The benefits are also in the finances.  Not only has the school not had to purchase any network servers, but there are associated reductions in the time required to manage the technology. Begbie says: “Based on evidence from other schools, we considered that we would probably have had to take on a full-time technician to support the network infrastructure had we not gone for the cloud-based solution.” Occasional glitches in the system are set to be solved with a dedicated broadband line for the Azure platform.

UTC Oxfordshire is a contrasting organisation: a mixed university technical college, which has also embraced a combination of cloud technology and Microsoft software with RM education’s help. Owain Johns, Principal at UTC Oxfordshire, explains the benefits: “We’ve created a culture where the cloud enables students to fire up their Chromebook and get instant access to any projects they’re working on. Why would a teacher have to hand out 35 sheets of paper and ask students to fill them out, when they can simply say ‘It’s on your OneNote’?” The learning provider also has its management information system (MIS) in the cloud, so if a teacher is on an educational visit, or people are working remotely, they can log in and find whatever information they need – such as taking the register while out on a trip.   

This hints at the real power of cloud to connect distributed people and campuses.  “The future of cloud in education is something which extends far beyond individual schools,” says John Jackson, CEO of London Grid for learning, a not-for-profit educational trust that delivers extensive and cost-effective broadband services to over 2,500 London schools. He says: “In practice this means aggregating digital services so councils and public bodies do things once rather than many times – which is expensive and inefficient. It means making it possible to share data efficiently so we can help vulnerable people and enable new insights that help solve complex challenges.” His organisation is now rolling out TrustNet, a similarly managed internet service, to schools across the UK. 

For schools, there’s certainly an opportunity when it comes to multi-academy trusts (MATs) which came about to pool resources and information, collaborate and share best practice. This is brought into focus when you consider some of the challenges of geographically dispersed academies that join an MAT. Simon Harbridge, CEO at Stone Group, says: “It is not economically or efficiently sound to physically travel between academy sites and so cloud computing, with its tools for collaboration and joint working for both teaching staff and pupils, makes a lot of sense.” The same could be said for newly merged further education providers functioning across multiple sites, and, of course, the sprawling campuses and dispersed workplaces of the higher education sector, increasingly including international links.

One example launched in the last year is the massive bioinformatics collaboration between academic and computing staff at the Universities of Bath, Birmingham, Cardiff, Swansea and Warwick. Professor Mark Pallen at the University of Warwick is the principal investigator on the project. He said: “CLIMB represents a user-friendly, one-stop shop for sharing software and data between medical microbiologists in the academic and clinical arenas. Using the cloud means that rather than dozens, or even hundreds, of research groups across the country having to set up and maintain their own servers, users can access shared pre-configured computational resources on demand.”
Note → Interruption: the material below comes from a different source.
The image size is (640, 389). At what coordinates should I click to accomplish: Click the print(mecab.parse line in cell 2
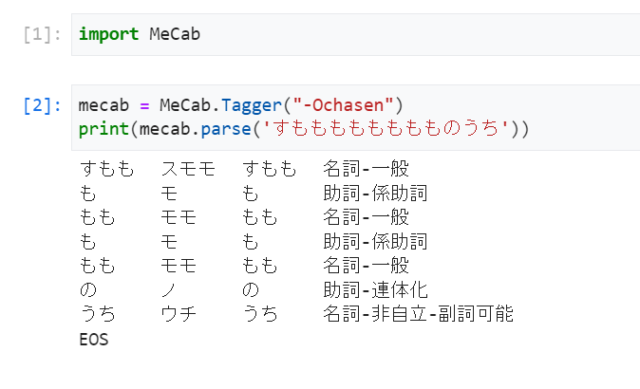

Despite their cohesion as, effectively, a business unit, we know that typically each part of an organisation – whether it is a university or a multi-academy trust – is at different points in their ICT investment cycle, with a different legacy infrastructure to build on. The benefit of cloud computing is that with one centrally managed service each part of an organisation such as a school, in this case can cherry pick which services they need without spending large amounts of capital on new ICT equipment. It allows for the kind of independent, innovative ‘in the now’ thinking that great education is made of. Now that sounds like a plan.